# [WORK ITEM]
Pictures aside, reproduce exactly and only the lines from the one containing "Where should I" through the end of the records.

# [MATERIAL SUPPLIED]
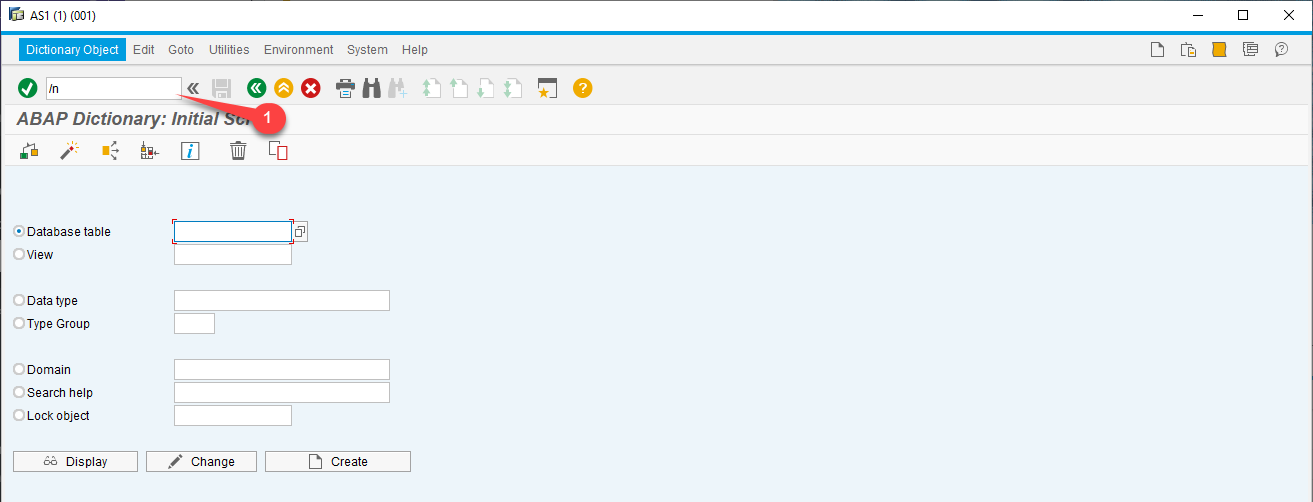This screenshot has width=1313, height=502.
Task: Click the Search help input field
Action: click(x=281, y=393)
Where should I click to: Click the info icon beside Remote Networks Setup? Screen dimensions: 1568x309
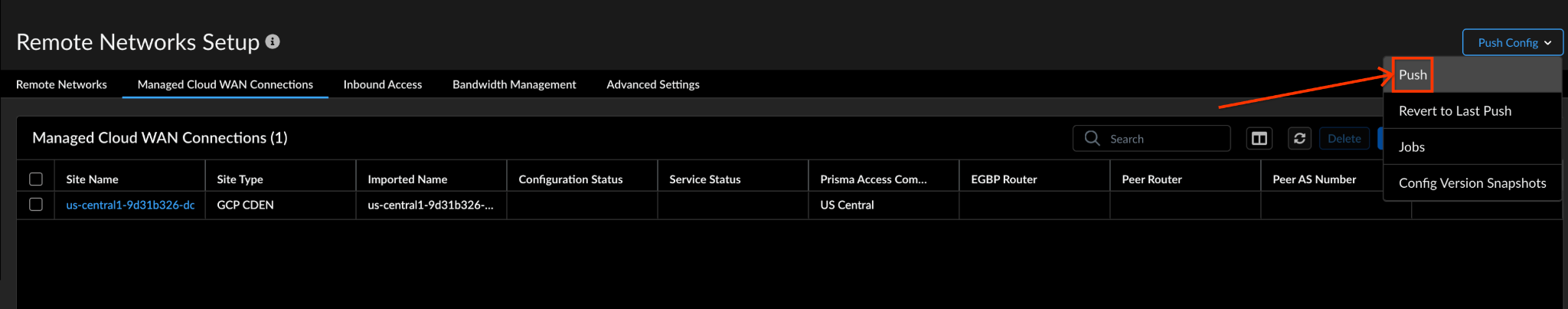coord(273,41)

# [SOLVED PROBLEM]
Where should I click to: Click the info icon beside Remote Networks Setup? Screen dimensions: 1568x309
coord(273,41)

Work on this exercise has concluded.